§ SOURCE TEXT:
Parents on the issues influencing their vote
Parents open up on issues influencing their vote 03:01

To better understand this year's midterm elections, CBS News has identified key groups of voters whose motivations go beyond party labels. They include "pressured parents," who are concerned about inflation and their children's well-being in the post-pandemic world

CBS News sat down with three parents in the Philadelphia suburbs to talk about the issues driving their midterm vote, as the group could be the difference in Pennsylvania's high-stakes election and could help determine who controls Congress. 

Heather Emery, a registered Republican, said crime is one of her top concerns. 

"We have to do something on crime," Emery said. "We have to change that for our children." 

Lisa Nelson-Haynes, a registered Democrat, said she's concerned about abortion access. 

"I am concerned about the lack of self-agency and governance that I have in terms of my body or that my daughter has," Nelson-Haynes said. "And I don't understand the conversation when, you know, you hear people say, 'My body, my choice is baloney.' But it wasn't when you were talking about wearing a mask." 

Gerry Gant, a registered Libertarian, named inflation his top concern. 

All three parents said they've had to adjust their lifestyles because of inflation. Emery said she's only buying necessities, and that her kids have noticed. Gant said his teenage son is "eating us out of house and home." 

"I think about things more when I'm going shopping," Nelson-Haynes said. 

These are the issues at the center of the U.S. Senate race between Democrat John Fetterman and Republican Mehmet Oz. Gant said neither candidate is a good option and he'll probably vote third party. 

The group all had concerns about the pandemic's impact on their children, but they differed on who is to blame. 

"They're incredibly behind," Emery said. "And I don't know if they're going to be able to dig — like we can dig our kids out, right?" 

"There were milestones that were missed and there were, with that, there has been an assumption of kind of tempering your dreams and aspirations," Nelson-Haynes said. 

"Every institution failed them over the past two, three years," Gant said. 

The parents also said they feel anxious or scared. But they each noted the importance of their votes in the election. 

"Everyone that I know understands that it's vital that they vote," Nelson-Haynes said. 

"I really think every vote is going to make a difference this year," Emery added.

§ BRIEF 1:
Please duplicate the passage from the article on parents' midterm concerns, starting at "Heather Emery, a" and ending at "about abortion access.".
§ BRIEF 2:
In the article on parents' midterm concerns, which party is Gerry Gant registered with?

[Collected data]

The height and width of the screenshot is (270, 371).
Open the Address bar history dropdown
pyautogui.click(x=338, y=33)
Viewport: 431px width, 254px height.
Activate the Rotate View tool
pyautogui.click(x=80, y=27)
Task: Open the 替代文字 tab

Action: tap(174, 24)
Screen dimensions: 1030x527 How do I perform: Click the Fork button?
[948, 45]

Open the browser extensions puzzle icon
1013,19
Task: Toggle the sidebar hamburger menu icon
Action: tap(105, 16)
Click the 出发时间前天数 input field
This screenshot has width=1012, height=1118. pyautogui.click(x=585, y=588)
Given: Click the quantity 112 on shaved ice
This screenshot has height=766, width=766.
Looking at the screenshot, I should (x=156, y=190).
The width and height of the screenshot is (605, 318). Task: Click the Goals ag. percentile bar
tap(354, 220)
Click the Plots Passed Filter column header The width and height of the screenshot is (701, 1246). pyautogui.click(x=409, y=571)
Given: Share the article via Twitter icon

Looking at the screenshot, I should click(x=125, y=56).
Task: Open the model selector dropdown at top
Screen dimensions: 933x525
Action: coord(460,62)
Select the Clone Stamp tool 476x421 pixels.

§ WRITTEN RESPONSE 1:
Heather Emery, a registered Republican, said crime is one of her top concerns. 

"We have to do something on crime," Emery said. "We have to change that for our children." 

Lisa Nelson-Haynes, a registered Democrat, said she's concerned about abortion access.

§ WRITTEN RESPONSE 2:
He is a registered Libertarian.